The task in healing is to get that piece or those pieces back and integrated with the person. There are a few ways to do soul retrieval, one of which I facilitated with Amy.

Bill, Amy, Doreen and I all gathered in a meditation room that was perfect for this type of work. I prepared the room, the sacred objects, and the people by first smudging with sage to clear away any negative energy. Then I used sweetgrass to invite the helping spirits, and called these helping spirits in by drumming and singing. Next I called forth my power animals and invoked a spirit guide that typically works through me whenever I do shamanic healing.

Then, already in a shamanic trance, I went to work. As I rattled I asked Raven to lead me to the soul piece that had left Amy. I was taken to a tree in the hills some distance from Bill and Amy’s house. Sitting under that tree was the soul piece, presented to me as a girl about six years old. After some conversation and assurance that Amy would take care of her, she agreed to return with me. I cupped this essence into my hand and returned from the journey to the room. Amy was lying down through this, so with my breathe I first blew the soul piece into her heart, gently lifted her to sitting, then breathed the soul piece into her crown.

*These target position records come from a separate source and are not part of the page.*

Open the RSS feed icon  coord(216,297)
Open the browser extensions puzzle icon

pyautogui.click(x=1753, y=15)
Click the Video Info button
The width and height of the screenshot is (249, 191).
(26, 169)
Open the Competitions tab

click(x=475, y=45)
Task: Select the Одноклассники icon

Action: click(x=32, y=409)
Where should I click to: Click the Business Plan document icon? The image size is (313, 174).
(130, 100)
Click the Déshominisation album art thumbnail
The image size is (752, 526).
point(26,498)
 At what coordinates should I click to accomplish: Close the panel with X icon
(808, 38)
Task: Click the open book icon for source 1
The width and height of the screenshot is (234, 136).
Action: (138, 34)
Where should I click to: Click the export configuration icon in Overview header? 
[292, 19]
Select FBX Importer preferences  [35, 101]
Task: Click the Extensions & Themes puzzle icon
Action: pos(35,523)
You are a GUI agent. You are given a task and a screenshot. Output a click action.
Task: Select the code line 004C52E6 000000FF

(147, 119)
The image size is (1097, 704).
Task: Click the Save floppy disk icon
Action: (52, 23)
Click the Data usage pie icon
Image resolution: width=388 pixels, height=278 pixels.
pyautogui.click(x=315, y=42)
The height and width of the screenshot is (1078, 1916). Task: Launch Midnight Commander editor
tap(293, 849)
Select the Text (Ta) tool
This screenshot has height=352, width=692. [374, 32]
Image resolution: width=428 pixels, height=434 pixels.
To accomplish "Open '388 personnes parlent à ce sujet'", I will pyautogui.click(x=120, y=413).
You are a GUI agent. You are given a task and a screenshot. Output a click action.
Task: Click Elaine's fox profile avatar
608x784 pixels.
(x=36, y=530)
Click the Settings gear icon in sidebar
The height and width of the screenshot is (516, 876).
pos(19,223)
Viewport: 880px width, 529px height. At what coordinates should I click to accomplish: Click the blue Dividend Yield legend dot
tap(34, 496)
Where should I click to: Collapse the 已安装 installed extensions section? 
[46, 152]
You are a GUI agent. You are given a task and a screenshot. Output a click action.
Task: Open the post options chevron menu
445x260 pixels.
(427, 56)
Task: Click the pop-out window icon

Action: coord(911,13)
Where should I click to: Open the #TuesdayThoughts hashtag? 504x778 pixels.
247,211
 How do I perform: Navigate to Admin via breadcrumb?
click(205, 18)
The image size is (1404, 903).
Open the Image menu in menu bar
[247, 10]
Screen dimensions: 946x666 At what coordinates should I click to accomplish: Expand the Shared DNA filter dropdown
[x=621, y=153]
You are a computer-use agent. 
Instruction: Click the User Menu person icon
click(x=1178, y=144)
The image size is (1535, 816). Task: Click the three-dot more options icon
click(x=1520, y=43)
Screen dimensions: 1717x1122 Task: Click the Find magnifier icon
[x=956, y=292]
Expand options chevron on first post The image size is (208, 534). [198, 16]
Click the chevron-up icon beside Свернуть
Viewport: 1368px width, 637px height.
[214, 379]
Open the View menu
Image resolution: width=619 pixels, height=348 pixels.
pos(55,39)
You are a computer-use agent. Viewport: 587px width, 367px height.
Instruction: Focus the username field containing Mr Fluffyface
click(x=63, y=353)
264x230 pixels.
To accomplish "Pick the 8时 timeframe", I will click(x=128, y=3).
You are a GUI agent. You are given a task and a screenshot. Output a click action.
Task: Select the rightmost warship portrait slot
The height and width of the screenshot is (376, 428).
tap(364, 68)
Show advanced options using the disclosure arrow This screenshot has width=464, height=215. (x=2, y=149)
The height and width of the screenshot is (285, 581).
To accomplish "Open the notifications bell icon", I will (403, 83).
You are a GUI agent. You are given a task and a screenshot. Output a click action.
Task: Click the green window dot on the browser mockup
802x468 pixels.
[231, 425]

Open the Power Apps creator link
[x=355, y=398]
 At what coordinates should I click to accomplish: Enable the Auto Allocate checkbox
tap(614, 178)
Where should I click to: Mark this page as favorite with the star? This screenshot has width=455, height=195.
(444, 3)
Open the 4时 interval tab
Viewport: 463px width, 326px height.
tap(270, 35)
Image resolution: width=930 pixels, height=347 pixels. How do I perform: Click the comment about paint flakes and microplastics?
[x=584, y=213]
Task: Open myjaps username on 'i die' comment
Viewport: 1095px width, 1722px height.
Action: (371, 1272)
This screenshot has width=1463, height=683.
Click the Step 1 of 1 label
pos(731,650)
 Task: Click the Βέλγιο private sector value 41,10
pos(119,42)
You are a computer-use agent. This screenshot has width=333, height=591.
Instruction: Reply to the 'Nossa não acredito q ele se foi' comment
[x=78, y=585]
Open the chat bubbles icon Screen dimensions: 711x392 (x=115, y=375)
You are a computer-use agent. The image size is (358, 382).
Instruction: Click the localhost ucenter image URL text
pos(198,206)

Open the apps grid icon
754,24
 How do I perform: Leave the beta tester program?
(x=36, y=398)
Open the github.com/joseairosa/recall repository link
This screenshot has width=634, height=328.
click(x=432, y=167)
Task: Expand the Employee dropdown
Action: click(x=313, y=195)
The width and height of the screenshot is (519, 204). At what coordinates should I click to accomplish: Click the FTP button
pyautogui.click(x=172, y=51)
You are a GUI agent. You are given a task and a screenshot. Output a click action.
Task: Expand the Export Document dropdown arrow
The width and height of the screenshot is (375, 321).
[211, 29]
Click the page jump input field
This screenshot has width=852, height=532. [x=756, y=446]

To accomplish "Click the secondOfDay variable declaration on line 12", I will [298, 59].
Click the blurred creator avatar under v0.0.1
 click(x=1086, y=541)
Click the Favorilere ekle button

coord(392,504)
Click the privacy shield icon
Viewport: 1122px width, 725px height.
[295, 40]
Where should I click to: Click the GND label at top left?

I asked her to open her eyes, and still in the shamanic trance, looked deeply into her left eye, saw a flicker, and said to the little girl soul piece, “Welcome home!” Amy teared up, as did Bill and Doreen and I. Although it sometimes takes a few days or weeks for the soul piece to integrate, I’m happy to report that Amy healed rather quickly, and that night enjoyed her first night of straight through eight hours sleep.